I put my hand to my mouth. I could not imagine it.

“Do you want to know something?” Martin said. “Dr. Weller doesn't even help, not all that much. He gives me vitamin shots—he
claims a stronger constitution will help me kick the addiction—and a mild analgesic. But other than that, he listens to me. He sits in silence, in that chair just there, as I go on and on with the candle lit. It's so strangely cathartic.” He raised his gaze to the ceiling again. “Perhaps talking helps me forget that I would gladly strangle him if he had a few drops of morphine in his doctor's bag.”

“What do you talk about?” I asked softly.

“The war,” Martin replied. “My parents. My childhood. My condition, and how ashamed I am. Franny jumping off that goddamned roof.” He winced, whether in pain physical or mental, and I stepped forward, took his arm, and pulled him gently toward the bed.

“You should sit,” I said.

“Thank you. Awfully sorry about the language.”

I shook my head. “I've heard it before.” I helped him sit against the pillows, swinging his legs up onto the mattress, then took a seat in the wooden chair.

“So you see,” Martin said as he eased back in the bed, “how horrified Mother would be if she knew I was telling the family secrets to a doctor. It's why I haven't told her.”

I took his hint. “I won't tell.” I remembered why I had come to visit him, the information I needed. It seemed harsh to question a man so sick, but he was relaxed now, and I could tell he did not wish me to leave.
We may as well talk,
I thought.

“There are a lot of rumors,” I said, “about the family's secrets. In town.”

Martin nodded. “They've never liked us in the village. Mother has never tried to ingratiate herself, I'm afraid, and Father only bothers with his wealthy friends. When Mother hired David Wilde as her man of business, it put the final nail in the coffin.”

“David Wilde is disliked so much?” I asked. “Just because he has one hand?”

An expression of discomfort flitted across Martin's face. “Let's just
say no one in town approves of Mr. Wilde. What else do our happy neighbors say of us?”

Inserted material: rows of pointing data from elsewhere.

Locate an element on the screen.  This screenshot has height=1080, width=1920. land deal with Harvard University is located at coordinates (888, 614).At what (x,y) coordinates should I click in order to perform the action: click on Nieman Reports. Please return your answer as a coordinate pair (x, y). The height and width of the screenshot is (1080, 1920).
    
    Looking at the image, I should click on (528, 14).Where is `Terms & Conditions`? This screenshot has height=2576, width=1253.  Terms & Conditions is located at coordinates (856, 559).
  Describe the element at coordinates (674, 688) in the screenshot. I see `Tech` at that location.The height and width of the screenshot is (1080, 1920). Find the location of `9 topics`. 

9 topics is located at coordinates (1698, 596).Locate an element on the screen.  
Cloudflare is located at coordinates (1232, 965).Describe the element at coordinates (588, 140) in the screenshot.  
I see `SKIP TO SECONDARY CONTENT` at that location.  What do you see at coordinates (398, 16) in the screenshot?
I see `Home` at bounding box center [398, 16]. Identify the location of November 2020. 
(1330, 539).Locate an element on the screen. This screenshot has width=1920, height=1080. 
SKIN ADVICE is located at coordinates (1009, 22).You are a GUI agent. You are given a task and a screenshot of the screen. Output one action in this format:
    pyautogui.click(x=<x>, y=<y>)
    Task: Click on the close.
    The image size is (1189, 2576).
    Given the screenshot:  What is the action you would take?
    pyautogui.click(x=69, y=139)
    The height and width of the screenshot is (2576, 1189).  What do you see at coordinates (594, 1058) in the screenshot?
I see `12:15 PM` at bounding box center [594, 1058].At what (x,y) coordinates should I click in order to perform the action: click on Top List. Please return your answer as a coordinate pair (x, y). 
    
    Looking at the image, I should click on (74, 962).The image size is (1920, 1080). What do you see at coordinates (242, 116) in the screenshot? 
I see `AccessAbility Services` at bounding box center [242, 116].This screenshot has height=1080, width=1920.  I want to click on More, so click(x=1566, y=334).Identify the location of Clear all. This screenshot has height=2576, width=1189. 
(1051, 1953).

I stared down at my hands in my lap. “That your sister haunts the woods,” I replied. “That the children won't play there.”

That brought a frown from him. “False,” he declared. “Franny wandered the woods, yes, but she was terrified of the town children when she encountered them. They bullied her mercilessly. I can't imagine she'd come back from the grave to seek them out now.”

“They say they've seen her,” I persisted, embellishing a little so I wouldn't have to admit that the one who had seen her was me. “And they say she has a dog.”

Martin turned his head sharply on his pillow and looked at me. “Now, that's interesting,” he said. “That they're still talking about Princer.”

I blinked at him in surprise. “Princer? There truly was a dog?”

“No,” he replied. “There wasn't a dog.” He saw the confusion on my face and added, “There was only a dog in Franny's mind, do you see?”

“So it was one of her hallucinations,” I said. It made sense, then, why Dottie would deny the dog's existence at the inquest.

“Princer was different,” Martin said. “She imagined him, yes. But he was different. He appeared later. He came through the door, like the others, but Franny trusted him. He was her ally. I think she conjured him in an effort to soothe herself, to bring herself comfort.” He shook his head. “I'm not explaining it right. It's so hard to make someone understand who didn't live with Franny. Her delusions became so real after a while.”